Search code examples
regexstringbashgrepletter

How can I get a list of the words that have six or more consonants in a row using the grep command?


I want to find a list of words that contain six or more consonants in a row from a number of text files.

I'm pretty new to the Unix terminal, but this is what I have tried:

cat *.txt | grep -Eo "\w+" | grep -i "[^AEOUIaeoui]{6}"

I use the cat command here because it will otherwise include the file names in the next pipe. I use the second pipe to get a list of all the words in the text files.

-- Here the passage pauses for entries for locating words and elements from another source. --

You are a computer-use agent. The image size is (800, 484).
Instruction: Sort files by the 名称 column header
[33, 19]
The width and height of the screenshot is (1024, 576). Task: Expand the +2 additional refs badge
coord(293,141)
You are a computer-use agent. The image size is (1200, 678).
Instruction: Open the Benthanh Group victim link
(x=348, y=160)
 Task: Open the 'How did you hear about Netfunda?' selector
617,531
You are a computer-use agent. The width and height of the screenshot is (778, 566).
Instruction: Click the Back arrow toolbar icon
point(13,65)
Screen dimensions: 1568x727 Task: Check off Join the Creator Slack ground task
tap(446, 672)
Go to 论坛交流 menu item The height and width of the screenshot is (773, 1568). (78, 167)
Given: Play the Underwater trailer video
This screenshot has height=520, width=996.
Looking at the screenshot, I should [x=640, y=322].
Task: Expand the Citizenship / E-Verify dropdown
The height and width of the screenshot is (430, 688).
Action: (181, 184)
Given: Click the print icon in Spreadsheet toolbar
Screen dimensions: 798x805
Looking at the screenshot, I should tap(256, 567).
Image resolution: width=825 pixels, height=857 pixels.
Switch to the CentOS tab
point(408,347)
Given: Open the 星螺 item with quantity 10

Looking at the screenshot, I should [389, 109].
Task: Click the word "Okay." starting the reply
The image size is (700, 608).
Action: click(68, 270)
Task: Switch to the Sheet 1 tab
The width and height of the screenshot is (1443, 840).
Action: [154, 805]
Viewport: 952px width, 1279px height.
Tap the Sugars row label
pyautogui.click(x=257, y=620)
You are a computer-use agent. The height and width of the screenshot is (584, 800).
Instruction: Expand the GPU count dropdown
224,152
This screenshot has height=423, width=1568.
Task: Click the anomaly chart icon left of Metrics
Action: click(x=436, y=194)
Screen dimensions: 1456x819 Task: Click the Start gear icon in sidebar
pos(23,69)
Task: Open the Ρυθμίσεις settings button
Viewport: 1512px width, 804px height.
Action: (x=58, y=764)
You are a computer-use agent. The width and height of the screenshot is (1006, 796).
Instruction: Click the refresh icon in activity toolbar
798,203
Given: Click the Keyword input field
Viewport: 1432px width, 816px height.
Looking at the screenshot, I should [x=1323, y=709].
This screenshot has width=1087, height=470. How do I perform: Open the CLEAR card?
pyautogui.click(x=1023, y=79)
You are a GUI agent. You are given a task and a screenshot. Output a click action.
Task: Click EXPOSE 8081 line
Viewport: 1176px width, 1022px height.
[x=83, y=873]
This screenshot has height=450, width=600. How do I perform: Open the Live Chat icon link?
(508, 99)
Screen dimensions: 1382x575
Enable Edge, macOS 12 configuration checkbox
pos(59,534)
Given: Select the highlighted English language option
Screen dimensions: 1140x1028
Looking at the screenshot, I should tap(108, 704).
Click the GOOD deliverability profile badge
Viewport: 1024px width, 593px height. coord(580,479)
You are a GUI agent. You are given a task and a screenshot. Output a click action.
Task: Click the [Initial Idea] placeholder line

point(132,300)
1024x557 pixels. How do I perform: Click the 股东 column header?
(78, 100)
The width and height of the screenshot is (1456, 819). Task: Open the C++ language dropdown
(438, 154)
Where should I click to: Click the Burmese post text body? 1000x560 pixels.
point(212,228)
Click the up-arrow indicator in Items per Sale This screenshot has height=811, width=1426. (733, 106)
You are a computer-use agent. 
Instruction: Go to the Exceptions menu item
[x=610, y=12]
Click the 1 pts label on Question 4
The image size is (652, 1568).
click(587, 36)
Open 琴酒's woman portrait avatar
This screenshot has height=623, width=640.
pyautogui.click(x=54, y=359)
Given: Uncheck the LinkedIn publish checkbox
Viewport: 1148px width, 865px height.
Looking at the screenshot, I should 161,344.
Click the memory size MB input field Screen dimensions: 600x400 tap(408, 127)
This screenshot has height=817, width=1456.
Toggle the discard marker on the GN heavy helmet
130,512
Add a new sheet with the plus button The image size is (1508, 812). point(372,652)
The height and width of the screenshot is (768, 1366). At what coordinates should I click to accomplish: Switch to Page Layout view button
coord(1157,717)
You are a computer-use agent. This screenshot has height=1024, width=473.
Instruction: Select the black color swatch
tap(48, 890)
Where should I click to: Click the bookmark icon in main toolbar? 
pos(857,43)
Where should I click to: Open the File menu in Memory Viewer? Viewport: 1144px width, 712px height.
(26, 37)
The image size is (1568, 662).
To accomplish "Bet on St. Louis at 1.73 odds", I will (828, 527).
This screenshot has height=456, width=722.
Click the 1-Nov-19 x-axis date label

The problem is the last pipe, I want to somehow get it to grep 6 consonants in a row, it doesn't need to be the same one. I would know one way of solving the problem, but that would create a command longer that this entire post.


Solution

  • You can use

    grep -hEio '[[:alpha:]]*[b-df-hj-np-tv-z]{6}[[:alpha:]]*' *.txt
    

    Regex details

    • [[:alpha:]]* - any zero or more letter
    • [b-df-hj-np-tv-z]{6} - six English consonant letters on end
    • [[:alpha:]]* - any zero or more letter.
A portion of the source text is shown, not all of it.